How Are Chordomas Diagnosed?

If you have any concerning symptoms, it's important to see a doctor for evaluation. Even though they are rare, a chordoma is a serious condition that can cause worse symptoms if left untreated. Diagnosis typically begins with a detailed medical history and examination. Your doctor will likely ask about the timing and characteristics of your symptoms and will perform a physical and neurological examination.

Certain symptoms, such as a headache or back pain, are extremely common and it is unlikely that a chordoma will be suspected if you are experiencing these symptoms in isolation. On the other hand, neurological deficits, such as weakness or numbness, are more concerning and may prompt further testing. Imaging tests such as an MRI to provide a detailed picture of soft tissues or a CT scan that helps to visualize bony structures can determine the location and size of the tumor.

If a tumor is found, a biopsy may be performed to confirm the diagnosis. A biopsy is a procedure in which a small sample of tissue is removed from the tumor and examined under a microscope. The specimen can also undergo further testing to check for other molecular features. A special physician called a pathologist will perform these tests and prepare a report. This pathology report will help to determine the type of tumor which is essential in planning treatment.

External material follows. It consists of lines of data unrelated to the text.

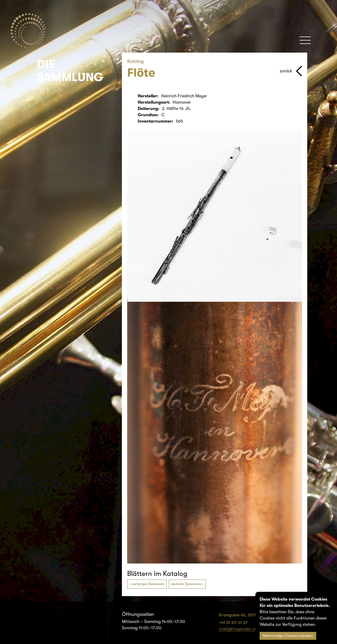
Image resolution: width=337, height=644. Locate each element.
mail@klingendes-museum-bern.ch (251, 629)
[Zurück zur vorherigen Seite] (291, 71)
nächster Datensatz (186, 584)
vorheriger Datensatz (148, 584)
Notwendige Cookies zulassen (288, 636)
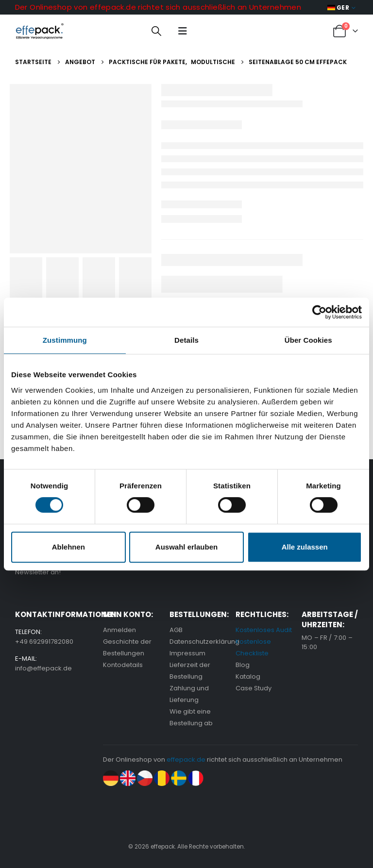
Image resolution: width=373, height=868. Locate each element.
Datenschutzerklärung (204, 641)
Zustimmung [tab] (65, 340)
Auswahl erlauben (186, 547)
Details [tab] (186, 340)
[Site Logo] (39, 31)
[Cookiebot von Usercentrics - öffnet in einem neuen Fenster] (319, 312)
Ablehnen (68, 547)
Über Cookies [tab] (308, 340)
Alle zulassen (305, 547)
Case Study (254, 688)
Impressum (187, 653)
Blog (242, 665)
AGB (176, 630)
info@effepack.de (43, 668)
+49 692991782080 (44, 641)
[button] (156, 31)
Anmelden (119, 630)
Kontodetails (123, 665)
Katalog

In some cases, additional tests may be ordered to determine if the tumor has spread to other parts of the body. This may include a positron emission tomography (PET) scan, which uses a small amount of radioactive material to help identify any areas of increased activity that could indicate the presence of cancer cells, or a bone scan, which can help to detect if the tumor has spread to the bones.

What Are the Treatment Options for Chordomas?

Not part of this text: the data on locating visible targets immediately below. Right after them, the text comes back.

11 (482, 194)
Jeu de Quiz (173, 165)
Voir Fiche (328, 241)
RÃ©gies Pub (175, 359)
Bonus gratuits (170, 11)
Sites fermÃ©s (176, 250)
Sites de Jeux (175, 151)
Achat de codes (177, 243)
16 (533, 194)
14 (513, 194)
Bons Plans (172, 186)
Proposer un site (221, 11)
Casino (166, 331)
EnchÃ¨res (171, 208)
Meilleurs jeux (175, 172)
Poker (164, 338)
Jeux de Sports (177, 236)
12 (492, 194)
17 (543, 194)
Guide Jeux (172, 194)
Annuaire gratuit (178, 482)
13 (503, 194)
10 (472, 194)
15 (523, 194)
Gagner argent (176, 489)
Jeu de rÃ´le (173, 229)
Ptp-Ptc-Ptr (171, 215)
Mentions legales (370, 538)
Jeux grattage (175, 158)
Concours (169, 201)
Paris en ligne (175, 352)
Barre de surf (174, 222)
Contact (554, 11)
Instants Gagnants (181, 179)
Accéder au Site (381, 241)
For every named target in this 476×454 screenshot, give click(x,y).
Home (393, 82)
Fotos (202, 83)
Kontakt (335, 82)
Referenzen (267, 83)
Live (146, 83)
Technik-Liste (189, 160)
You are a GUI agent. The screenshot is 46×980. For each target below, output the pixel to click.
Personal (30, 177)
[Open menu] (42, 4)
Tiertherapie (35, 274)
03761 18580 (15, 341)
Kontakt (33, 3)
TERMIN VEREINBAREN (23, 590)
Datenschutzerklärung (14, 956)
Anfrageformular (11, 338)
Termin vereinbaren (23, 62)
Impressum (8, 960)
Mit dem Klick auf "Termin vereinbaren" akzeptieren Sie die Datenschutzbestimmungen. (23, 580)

Treatment for chordomas typically involves a combination of surgeryradiation therapy, and sometimes chemotherapy. The specific treatment plan will depend on the location and size of the tumor, as well as your overall health and preferences.

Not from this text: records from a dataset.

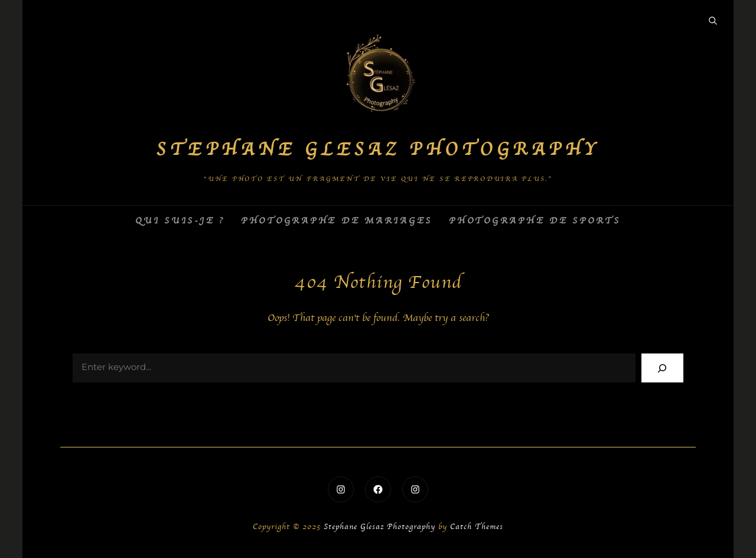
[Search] (662, 368)
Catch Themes (477, 527)
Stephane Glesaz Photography (378, 150)
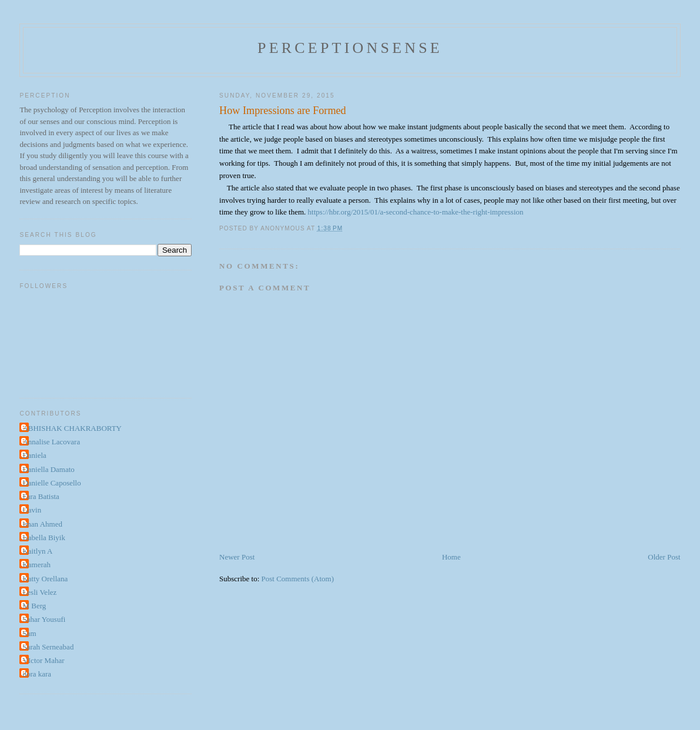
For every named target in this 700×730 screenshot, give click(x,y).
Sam (29, 633)
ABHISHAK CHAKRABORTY (72, 428)
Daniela (34, 455)
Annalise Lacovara (51, 441)
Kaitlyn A (37, 551)
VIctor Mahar (43, 660)
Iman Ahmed (42, 524)
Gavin (32, 510)
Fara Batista (41, 496)
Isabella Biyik (43, 537)
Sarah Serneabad (48, 647)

Surgery is often the main treatment for chordomas. The goal of surgery is to remove as much of the tumor as possible without causing damage to surrounding normal tissue. Surgery can be complex, especially if the tumor is in a difficult-to-reach area of the skull or spine.

In some cases, a combination of different surgical approaches may be needed, such as open surgery (a traditional surgical approach with larger incisions) and endoscopic surgery (minimally invasive surgery using small incisions and specialized instruments to access the tumor and perform the procedure).

Radiation therapy may be used after surgery to eliminate any remaining cancer cells. Radiation therapy is delivered by a machine that targets high-energy x-rays or protons to the tumor. Chemotherapy may be used in addition to or instead of radiation therapy, especially for chordomas that have spread to other parts of the body. Clinical trials are underway to assess the effectiveness and safety of new drugs for chemotherapy.

In cases of recurring chordomas, the treatment options available may be limited and will depend on the location of the recurrent tumor. Note that treatment for chordomas may cause side effects, including fatigue, nausea, hair loss, and skin irritation. Managing these side effects is also part of the treatment process. A specialized team of doctors with experience in treating chordomas can provide you with more information about your specific case and help you to make an informed decision about the best treatment approach for you.

Key Takeaways

  • Chordomas are slow-growing, locally invasive malignant tumors that often recur but may also spread to other parts of the body.
  • Chordomas usually occur in the skull base, sacrum, and spine and may cause a variety of symptoms.
  • Diagnosis may include a CT and MRI scan to visualize the location and size of the tumor, a PET scan to check for metastases, and a biopsy to confirm the diagnosis.
  • Surgery is the primary treatment method and is sometimes accompanied by radiotherapy, and rarely chemotherapy.